- _DOCUMENT EXCERPT_
☆ ☆ ☆

ALLAH IS MY HAPPINESS

As salaamu alaykum wa rahmatullahi wa barakatuhu, This is my life…this is my world the way “I” see it. It may not be nice and most times it is not pretty. However, it is what it is. This is what I am looking for…to live my life…..and love it……..accept it…..the good the bad……and all the ugly. You heard of love the skin you in…..Well I wanna LOVE the Life Im in…..

Tuesday, December 25, 2007

If I could say I love you

When I was younger I grew up in a family that was split. My mothers family were all Muslim. However, My dad had mostly Christians in his family. So, I had the best of both worlds durign the holidays.
I could go over my dads moms house and have a ball.SHE SPLOIED me rotten. I was the only girl in the family, she had 5 boys, and the first grand child.
So, I got evrything. I didnt get Christmas presents…..she wanted to respect my parents faith, but we did go shoppignt he day after chritmas…;) and stocked up on important things…..Like clothes, shoes, and the very important…..TOYS!!!
yeah all the things we got were christmas gifts but inmy head they were until I got older and figured out what she was really doing.
Anyway, I remember she would cook every year. I mean COOK…..OMG she would fix at least 7 cakes and pies, several breads, turkey, chicken, ham..never got to eat that…..and sometimes a roast….then there was the side dishes….yams, mac and cheese, greens, string beans, cranberry sauce, stuffing, mashed pototoes, and more. I am gettignhungry just thinking about it.
I wish for one day I could go back. Just to see all the peopel I cant see anymore. If I had known then what I know now……maybe I would have loved them more…showed them more…….and cherrished them a whole lot more.
I miss my grandmother…she was strong and loving….that is why when i had my first daughter there was no choice in her name…it had to be after her…..I wanted her to be like her in many ways……I wanted her to be strong and wise. i wanted her to love herself and family……I wanted her to have a sprit of truth about herself…..

☆ ☆ ☆

- _MATERIAL_
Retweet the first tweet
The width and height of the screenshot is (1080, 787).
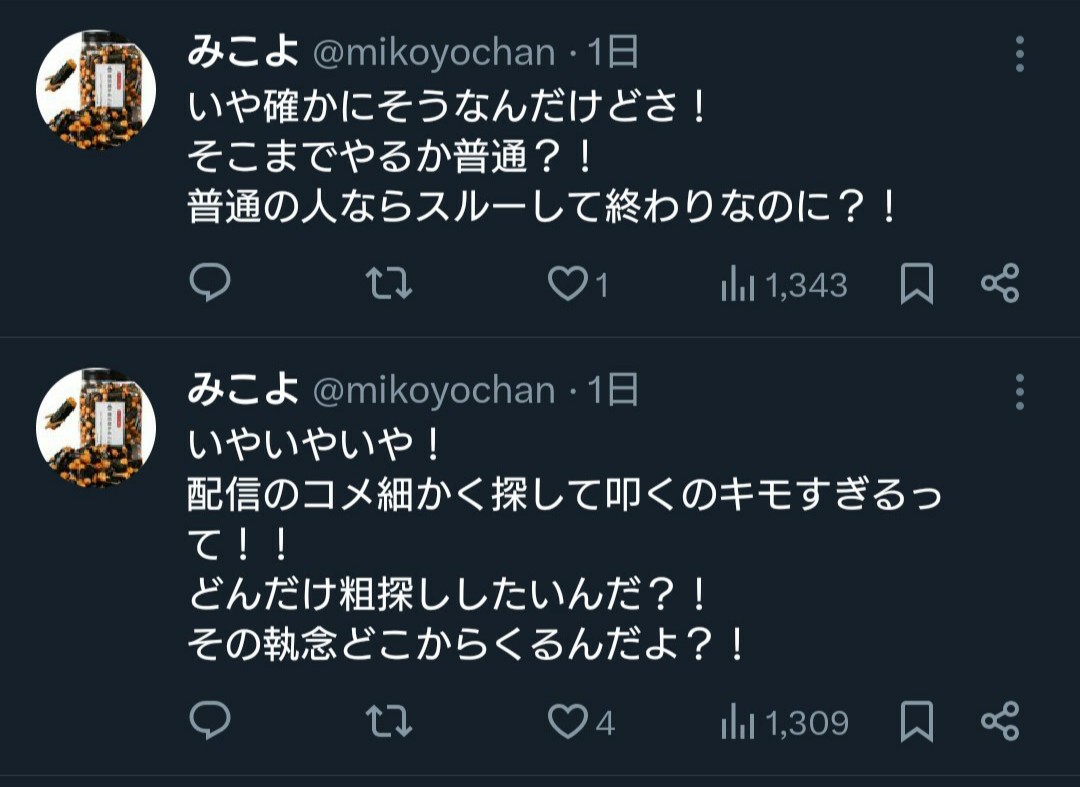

☆ ☆ ☆

- _TASK DESCRIPTION_
Translate this sentence from the blog post about holidays with a grandmother into Spanish: "When I was younger I grew up in a family that was split."

- _RESPONSE TO THIS EXERCISE_
Cuando era más joven, crecí en una familia que estaba dividida.